TASK OBJECTIVE
Every line in the records below between the one holding "Task: Hide the Background layer" and the one holding "the fire reaction", inclusive, is to be set down exactly; all other lines are to be left out.

PROVIDED DATA
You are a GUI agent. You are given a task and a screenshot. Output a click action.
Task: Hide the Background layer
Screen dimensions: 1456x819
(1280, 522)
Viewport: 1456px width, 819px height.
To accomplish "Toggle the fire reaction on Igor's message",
---
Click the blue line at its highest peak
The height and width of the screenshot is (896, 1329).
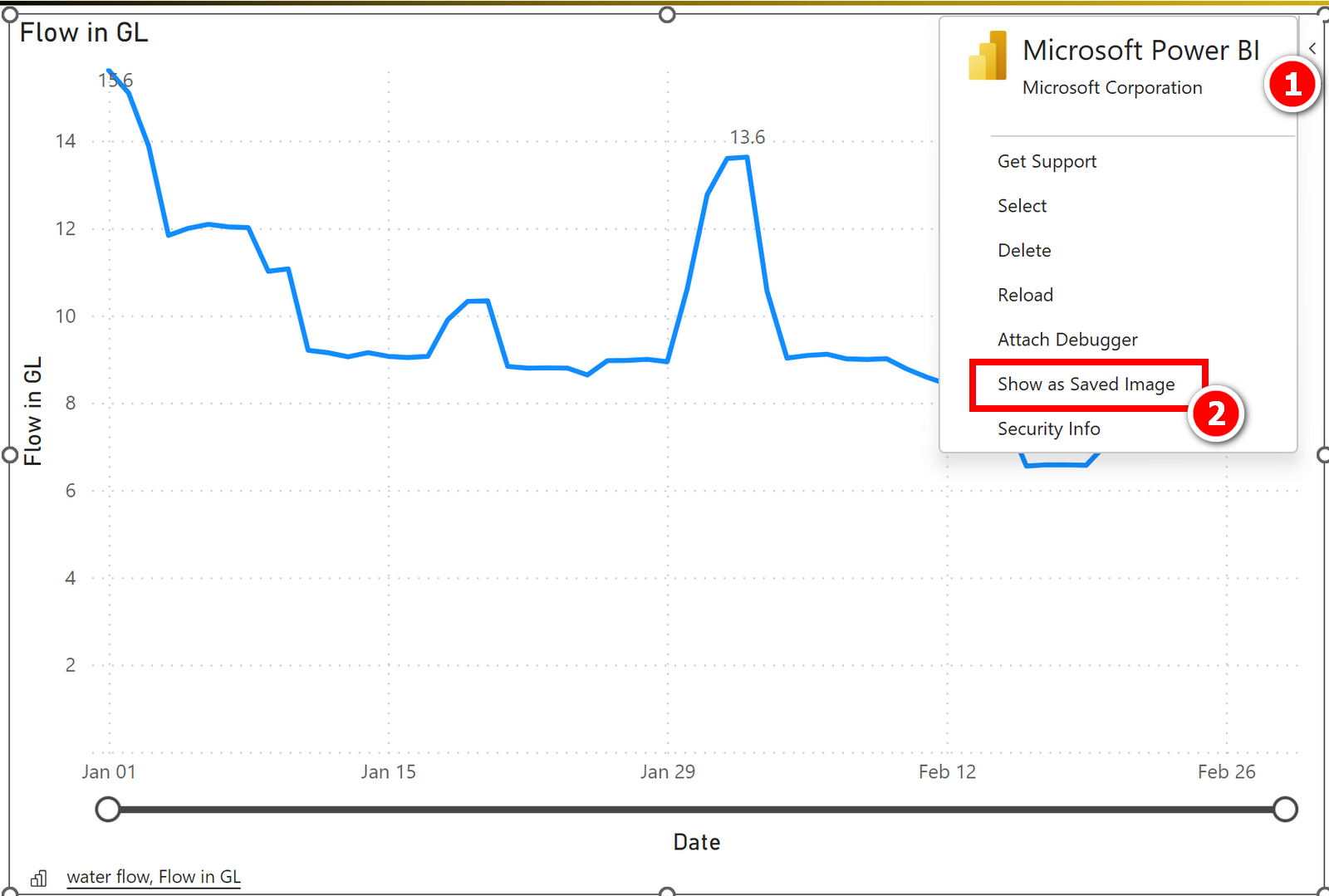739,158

YOUR RESPONSE
Task: Hide the Background layer
Screen dimensions: 1456x819
(1280, 522)
Viewport: 1456px width, 819px height.
To accomplish "Toggle the fire reaction on Igor's message",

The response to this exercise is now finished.